The only twist here was to make the browser extension communicate with the toplevel embedded in your page. That occurs through this poke object that your page must offer; for example simply by linking against brr.poked (see the instructions on this page).

Not sure which slowdown you are mentioning but poking a page is slow to compile because there’s a lot of code to compile. You are basically compiling the OCaml parser, the type checker, the bytecode compiler and the toplevel machinery to JavaScript and js_of_ocaml performs whole program analysis on all that code to remove dead code in order to make your JavaScript as small as possible.

On this poke test, it takes 22s to compile on a 2015 laptop and the resulting js file is 11Mo (OCaml v4.14.0, js_of_ocaml 5.0.1)

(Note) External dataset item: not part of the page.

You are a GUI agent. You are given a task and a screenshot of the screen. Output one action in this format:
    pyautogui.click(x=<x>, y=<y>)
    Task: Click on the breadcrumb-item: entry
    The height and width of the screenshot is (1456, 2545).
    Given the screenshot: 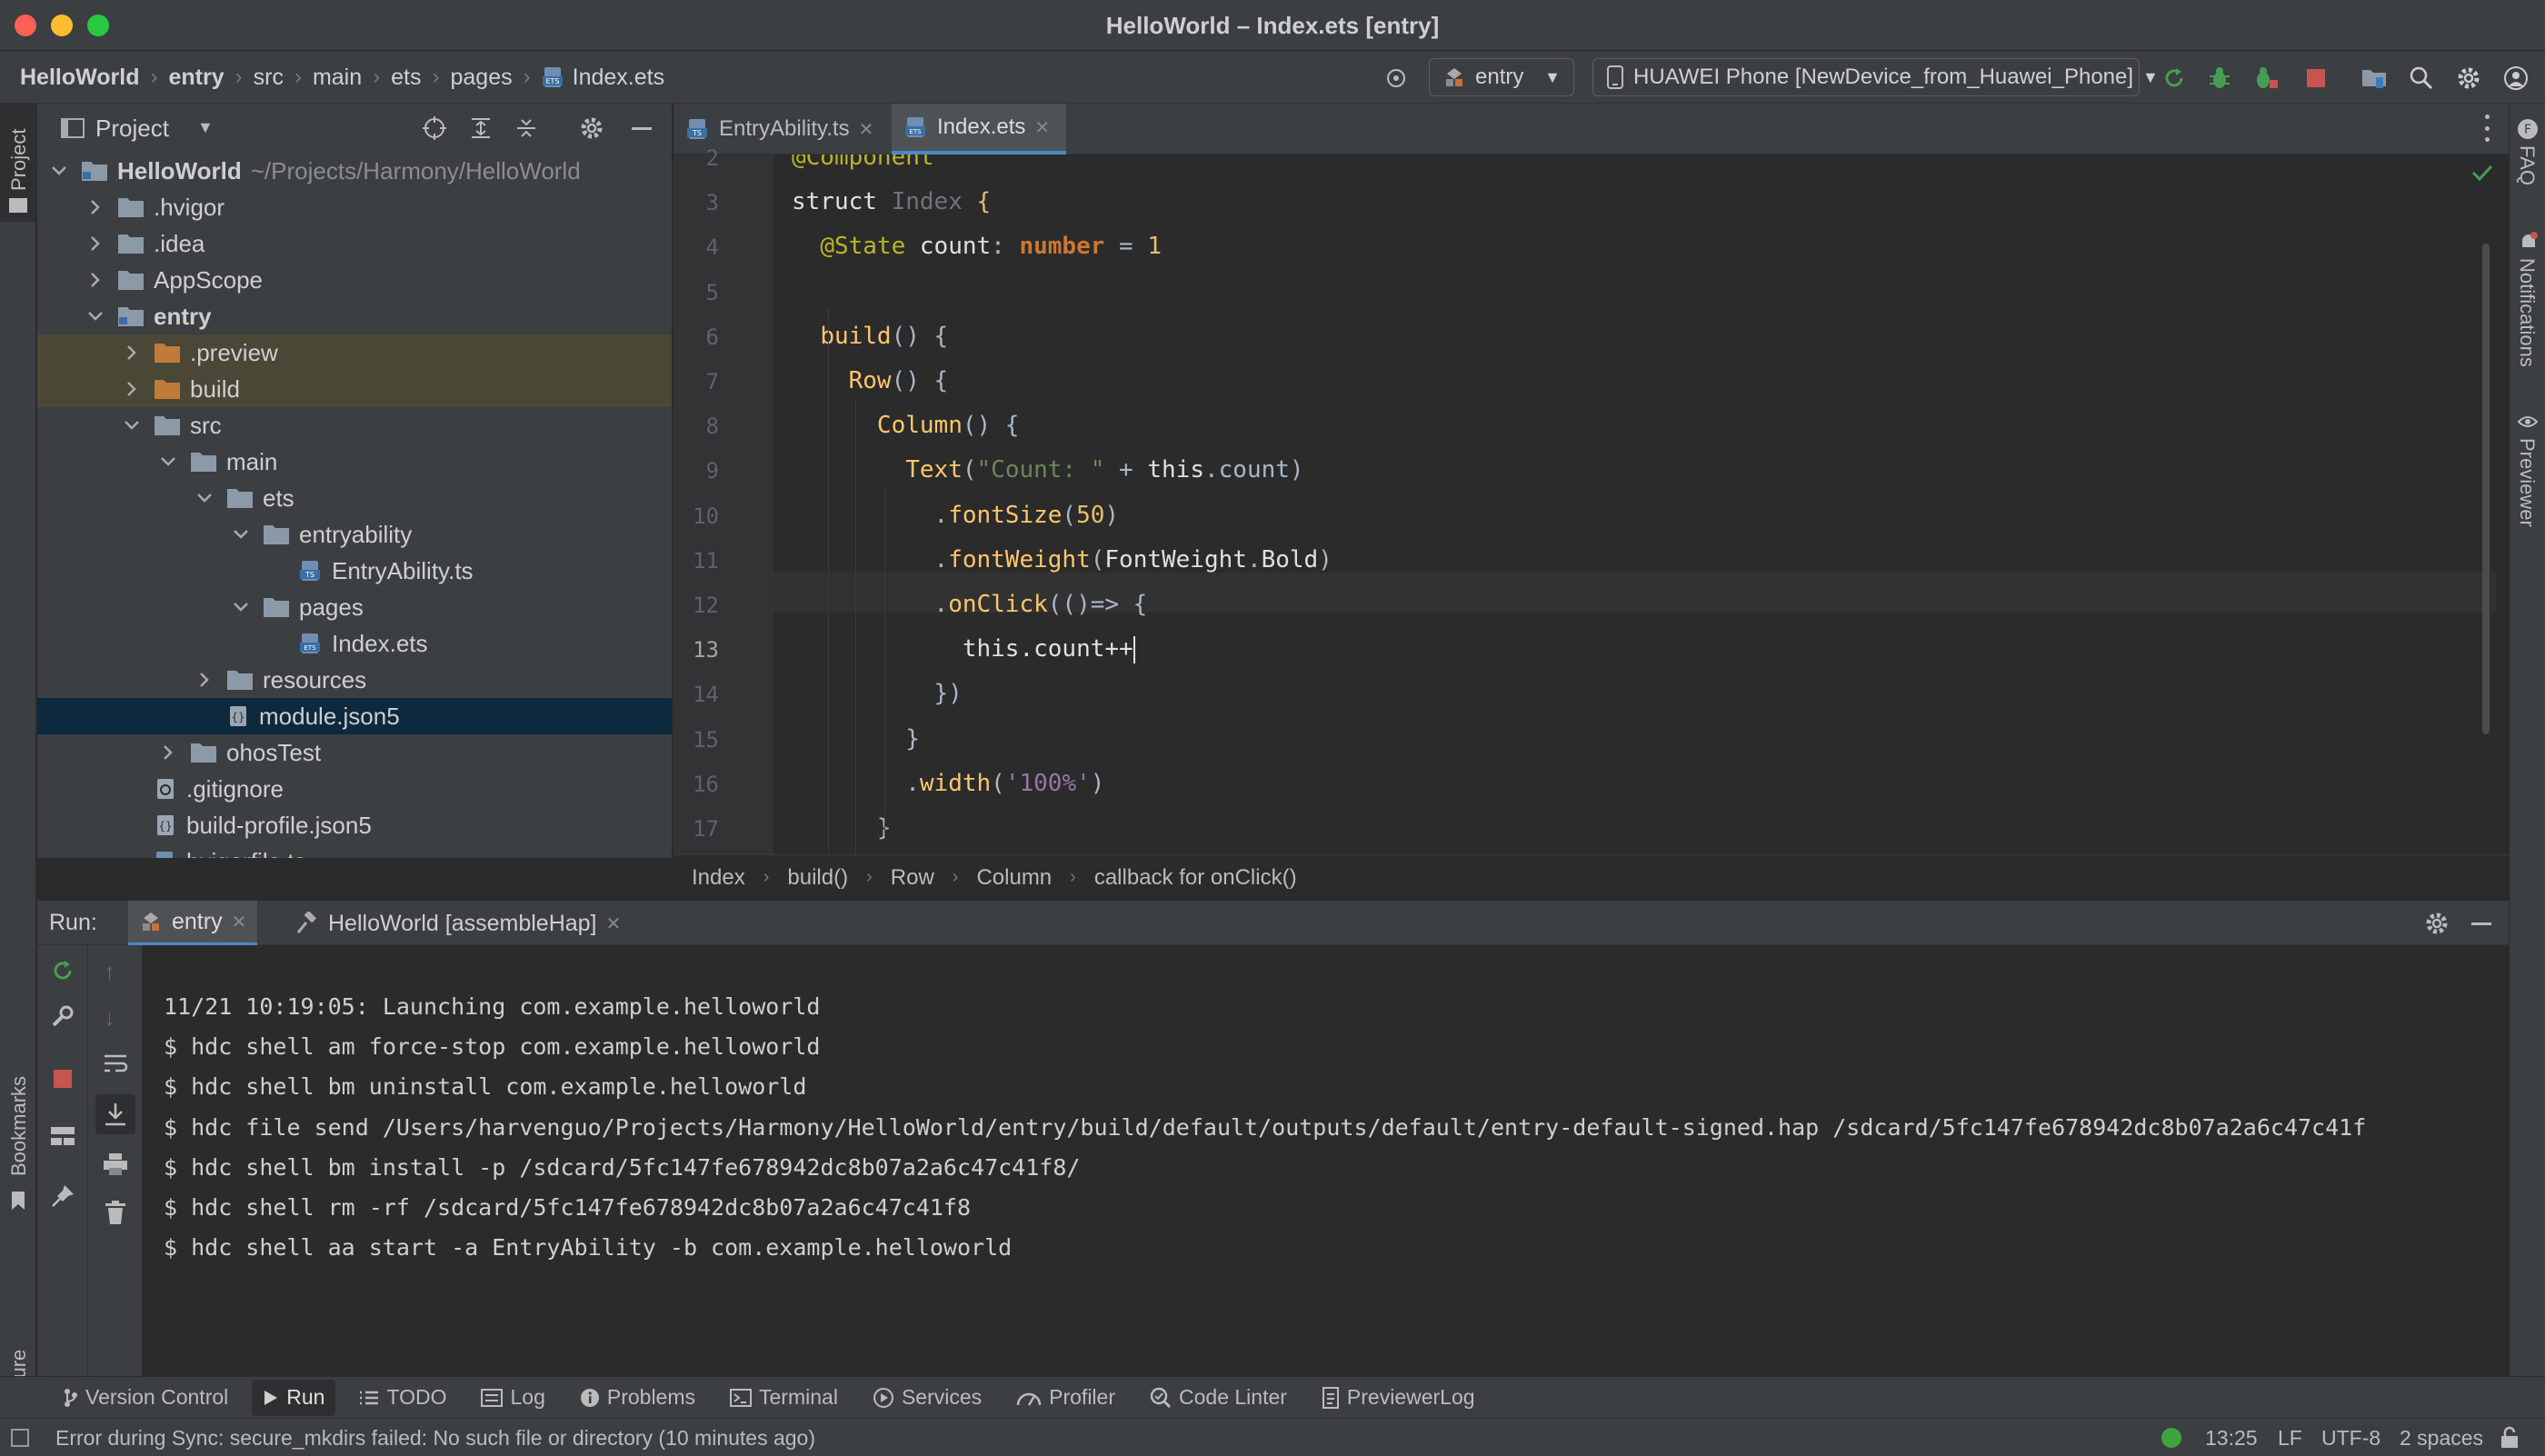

Note that I rather consider this console thing as a showoff rather than something practical to work with (personally I don’t use it when I make js_of_ocaml apps and I doubt anyone does, but it was cool to do :–).

Sure but for me there’s no real benefit if there’s no good FFI story with JavaScript to access the browser APIs; otherwise I rather just compile to native code and more than happily scrap the browser :–)

Also what would be the compilation user experience ? js_of_ocaml solved that problem quite neatly by working out of bytecode. I bet we’ll need special opam switches which also compile libraries to wasm artefacts ?

Wasm can target not only the browser, but also other JavaScript runtimes like Node.js. In the future it will become much more important as a lightweight container runtime alternative to Docker for running service workloads.